Closed louis94270 closed 2 years ago

louis94270 commented 2 years ago

Hi Emese,

I'm trying to use the COIrn database to analyze river eDNA samples for macro-invertebrate diversity using the DADA2 pipeline. I would like to sub-sample the database for only target taxa. I have tried to follow your tutorial but when I enter this command:

perl select_taxa.pl -taxon_list ../custom/macro_taxa_list.txt -tsv ../custom/COInr_custom.tsv \ -taxonomy ../custom/taxonomy_updated.tsv -min_taxlevel species -outdir ../custom/selected/ \ -out COInr_custom_selected.tsv

I'm not sure my argument setting are right yet but my main problem at the moment is that I get this error:

Can't locate mkdb.pm in @INC (you may need to install the mkdb module)

I'm not familiar with perl so I don't really know what to make of this error but it seems like I'm missing a module. After some research online, I couldn't find a way to install this module. Is this a custom module ? I'm wondering how to solve this issue. Hope you can help.

Thank you very much for creating the database, I have been trying unsuccessfully to create a database for COI from both NCBI and BOLD for a while now. I'm really hopeful that I can use your database and format it for the DADA2 assignTaxonomy.

Thanks again, Louis

meglecz commented 2 years ago

Hi Louis,

You have to run the scripts from the mkCOInr/scripts directory or if you want to run it from elsewhere, you can make a symbolic link of the mkdb.pm file to somewhere easier to find:

ln -s mkCOInr/scripts/mkdb.pm /etc/perl/mkdb.pm

If I get it right, your first step is to select sequences for a list of taxa (macro_taxa_list.txt). In that case your inputs will be the COInr.tsv, taxonomy.tsv as you downloaded it from zenodo.

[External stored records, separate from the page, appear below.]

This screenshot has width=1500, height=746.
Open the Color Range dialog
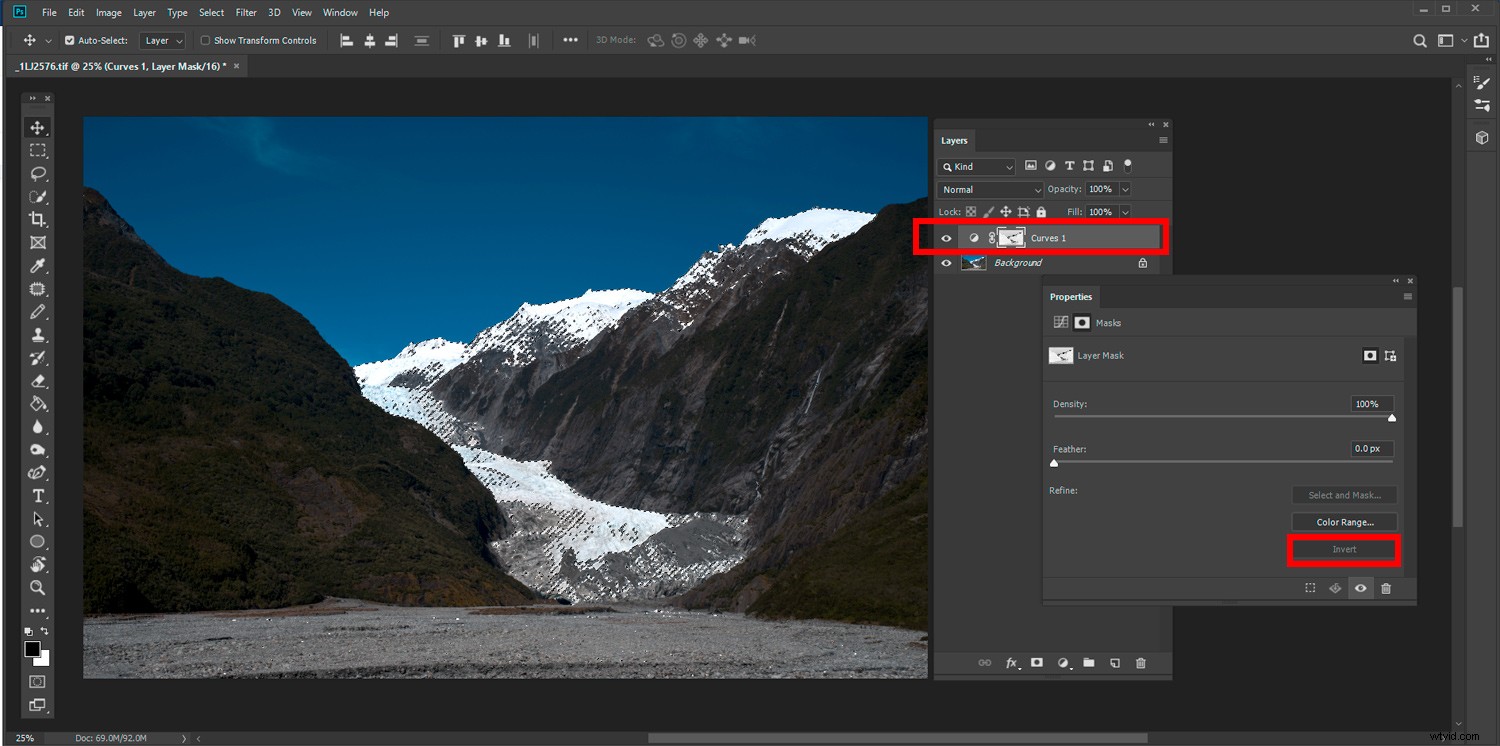pyautogui.click(x=1343, y=521)
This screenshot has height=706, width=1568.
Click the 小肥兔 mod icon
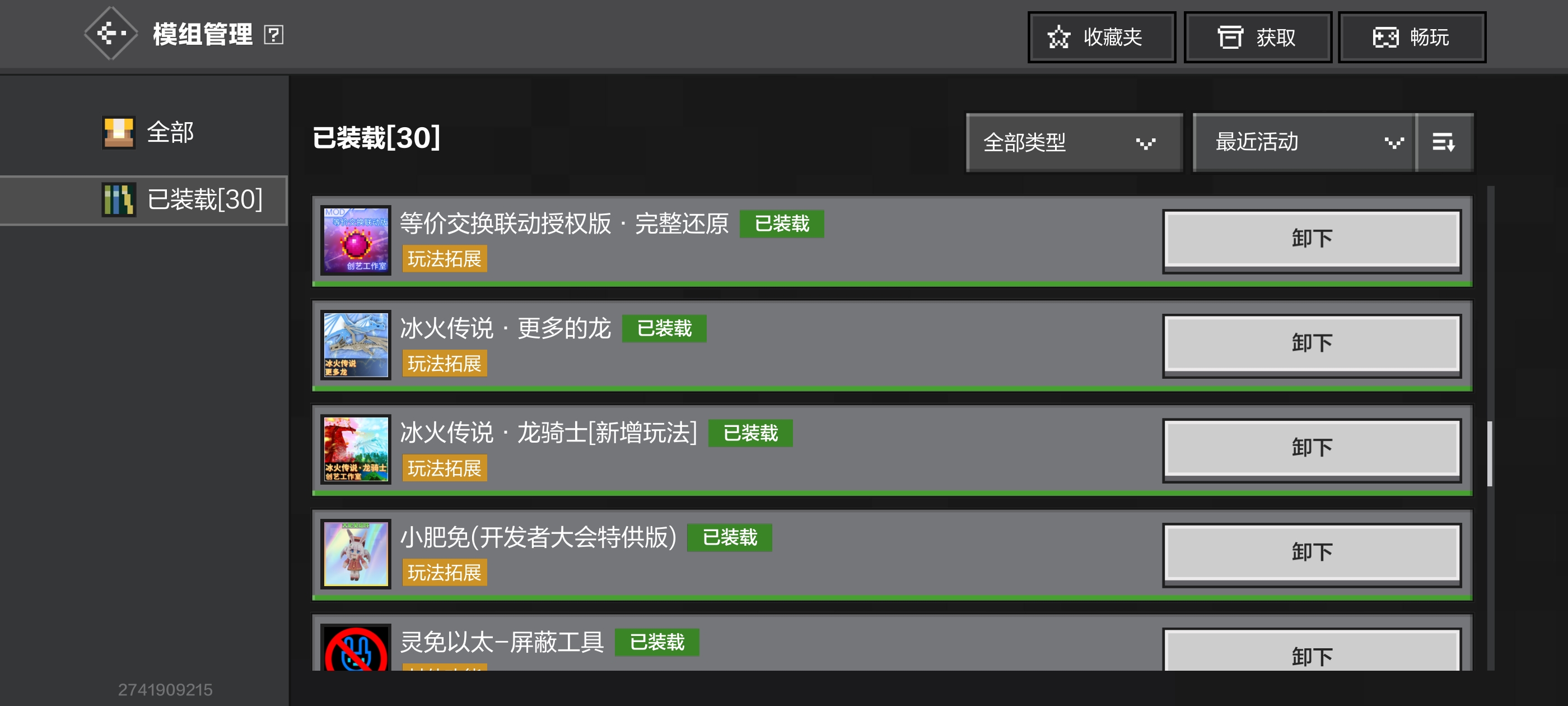pos(356,554)
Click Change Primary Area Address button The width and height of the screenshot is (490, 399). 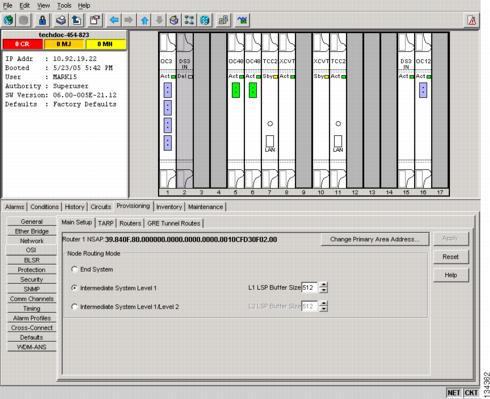click(x=375, y=239)

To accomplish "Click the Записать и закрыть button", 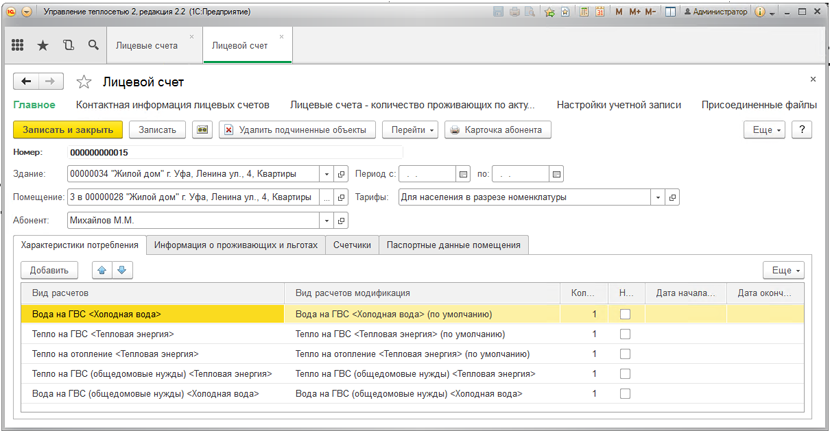I will [68, 130].
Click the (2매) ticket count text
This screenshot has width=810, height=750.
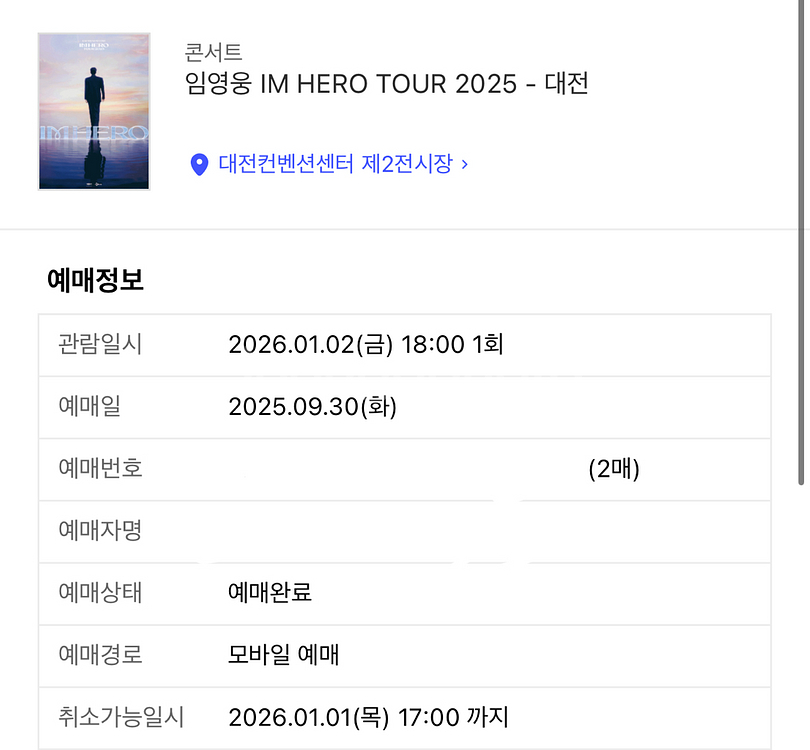point(614,468)
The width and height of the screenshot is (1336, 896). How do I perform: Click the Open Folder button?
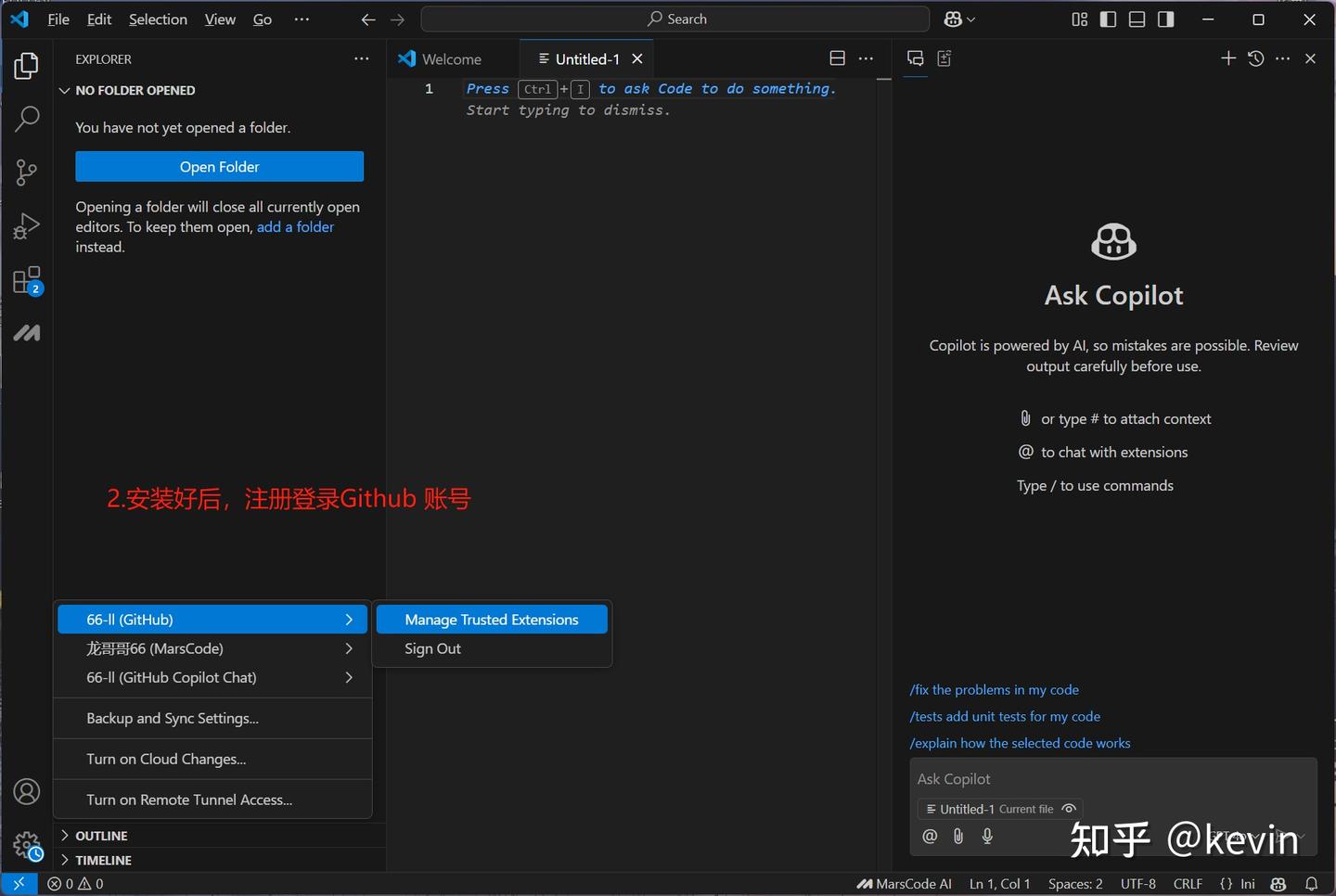pos(218,166)
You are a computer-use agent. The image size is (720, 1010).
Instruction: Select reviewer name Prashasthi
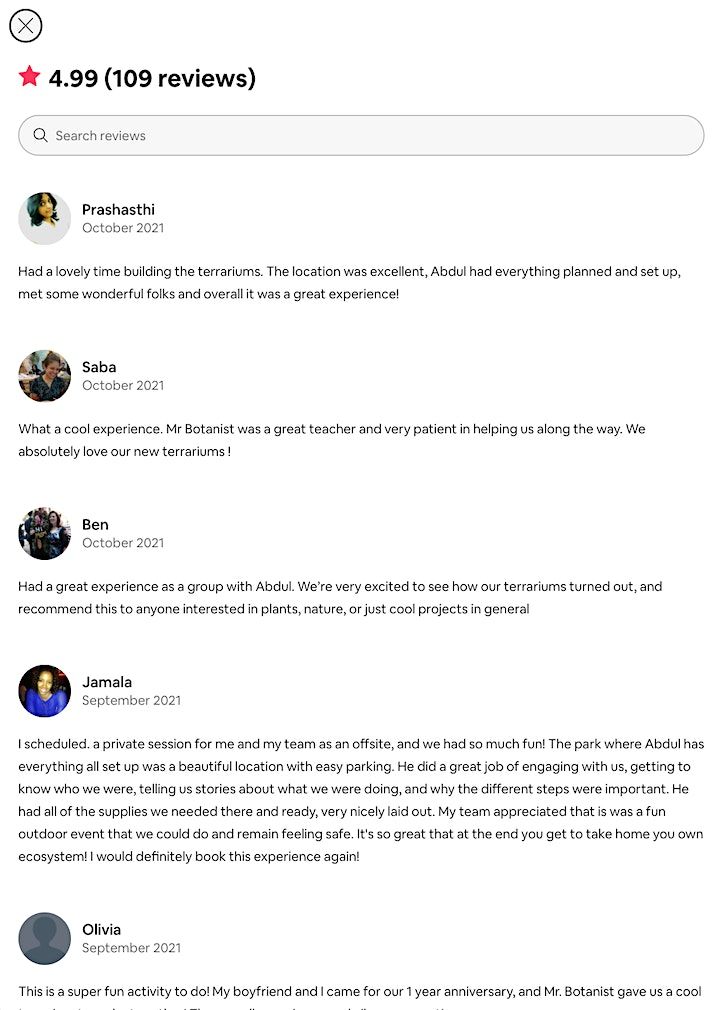pos(118,209)
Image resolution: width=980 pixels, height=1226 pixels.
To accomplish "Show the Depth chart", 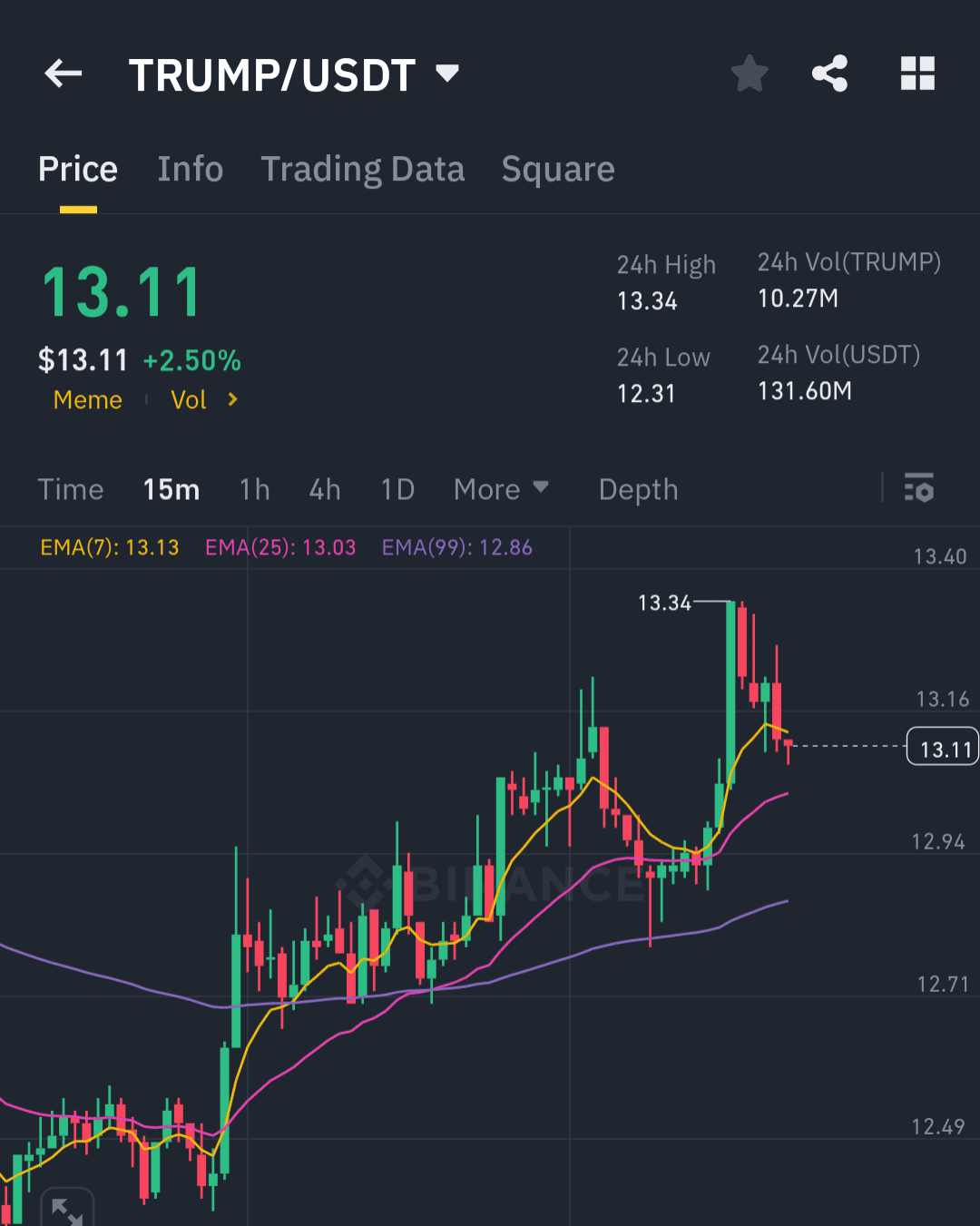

Let’s say you start from a file structure like this:

mkCOInr
├── COInr
│   ├── COInr.tsv
│   └── taxonomy.tsv
├── macro_taxa
│   └── macro_taxa_list.tsv
└── scripts
    ├── add_taxids.pl
    ├── dereplicate.pl
...

The command will look like something like this:

cd mkCOInr/scripts
perl select_taxa.pl -taxon_list ../macro_taxa/macro_taxa_list.txt -tsv ../COInr/COInr.tsv -taxonomy ../COInr/taxonomy.tsv  -min_taxlevel species  -outdir ../macro_taxa -out COInr_macro_taxa.tsv

Then you can run the format_db.pl on the output files which are in the macro_taxa directory. I guess rdp option will be the best for DADA2 assignTaxonomy, but I am not absolutely sure. Keep me updated.

I hope this helps, Emese

louis94270 commented 2 years ago

Hi Emese,

Thank you for the quick response ! I was running from the scripts directory but it was weirdly not running. I used the symbolic link and it is running now. Thank you very much ! If anyone has the same problem, just be careful of using an absolute path for SOURCE in:

ln -s SOURCE TARGET.

I will try the rdp option and let you know how it does.

Thanks again, Louis

louis94270 commented 2 years ago

Hi Emese,

Just letting you know that rdp option seems to work perfectly ! I have some memory issue to work out before fully testing it but using a small subset of the data base in DADA2 looked good.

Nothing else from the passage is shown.